> _Exercise prompt_
Among the entries below, find the lines that hold the word "agent" and report them.

Stored records
#####

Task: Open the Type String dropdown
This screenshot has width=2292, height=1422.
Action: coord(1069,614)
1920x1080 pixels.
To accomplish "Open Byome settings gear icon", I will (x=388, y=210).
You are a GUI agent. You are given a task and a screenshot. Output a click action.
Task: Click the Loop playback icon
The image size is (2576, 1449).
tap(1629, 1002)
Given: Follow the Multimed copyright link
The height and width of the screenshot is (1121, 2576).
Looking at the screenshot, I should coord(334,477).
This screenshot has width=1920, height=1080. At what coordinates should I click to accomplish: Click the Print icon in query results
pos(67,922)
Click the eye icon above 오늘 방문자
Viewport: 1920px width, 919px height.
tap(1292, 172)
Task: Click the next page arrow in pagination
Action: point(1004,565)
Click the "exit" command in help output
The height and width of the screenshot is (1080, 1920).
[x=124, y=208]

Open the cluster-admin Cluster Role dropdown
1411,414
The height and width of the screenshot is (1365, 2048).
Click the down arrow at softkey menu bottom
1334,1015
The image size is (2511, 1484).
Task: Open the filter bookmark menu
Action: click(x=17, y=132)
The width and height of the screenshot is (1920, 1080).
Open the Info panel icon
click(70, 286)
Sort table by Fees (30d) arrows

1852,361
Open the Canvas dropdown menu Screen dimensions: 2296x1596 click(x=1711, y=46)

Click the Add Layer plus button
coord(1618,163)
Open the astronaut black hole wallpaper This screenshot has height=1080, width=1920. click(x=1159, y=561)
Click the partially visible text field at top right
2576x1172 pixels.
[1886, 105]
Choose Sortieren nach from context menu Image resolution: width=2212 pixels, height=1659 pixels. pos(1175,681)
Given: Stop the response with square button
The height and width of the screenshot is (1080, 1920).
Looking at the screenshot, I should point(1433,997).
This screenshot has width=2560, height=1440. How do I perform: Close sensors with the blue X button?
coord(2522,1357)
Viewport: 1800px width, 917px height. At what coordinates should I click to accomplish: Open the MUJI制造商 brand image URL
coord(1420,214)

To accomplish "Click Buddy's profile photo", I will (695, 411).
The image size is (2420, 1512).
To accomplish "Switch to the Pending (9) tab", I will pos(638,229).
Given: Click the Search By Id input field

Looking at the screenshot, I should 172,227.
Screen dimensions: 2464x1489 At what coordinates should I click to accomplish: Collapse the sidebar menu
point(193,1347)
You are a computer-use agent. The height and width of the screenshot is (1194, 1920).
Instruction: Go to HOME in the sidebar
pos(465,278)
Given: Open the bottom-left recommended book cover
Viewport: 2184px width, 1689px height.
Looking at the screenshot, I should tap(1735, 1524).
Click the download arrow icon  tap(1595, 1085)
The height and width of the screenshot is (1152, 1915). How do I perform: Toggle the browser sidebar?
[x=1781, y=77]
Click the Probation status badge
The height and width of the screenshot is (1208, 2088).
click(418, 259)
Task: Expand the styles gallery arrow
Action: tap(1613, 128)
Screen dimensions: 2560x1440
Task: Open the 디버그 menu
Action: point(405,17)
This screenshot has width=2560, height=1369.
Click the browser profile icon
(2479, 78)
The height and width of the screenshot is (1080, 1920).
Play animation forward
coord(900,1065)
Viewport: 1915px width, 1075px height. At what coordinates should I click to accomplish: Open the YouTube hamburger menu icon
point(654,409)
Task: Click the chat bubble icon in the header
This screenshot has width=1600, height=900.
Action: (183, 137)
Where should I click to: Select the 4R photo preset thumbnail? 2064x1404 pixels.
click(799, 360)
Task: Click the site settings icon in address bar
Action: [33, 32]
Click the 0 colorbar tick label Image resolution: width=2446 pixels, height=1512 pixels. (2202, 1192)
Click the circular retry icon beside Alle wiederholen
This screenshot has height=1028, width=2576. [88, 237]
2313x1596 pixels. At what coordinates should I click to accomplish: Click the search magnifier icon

#####

> _Task result_
You are a GUI agent. You are given a task and a screenshot. Output a click action.
You are a computer-use agent. The height and width of the screenshot is (1194, 1920).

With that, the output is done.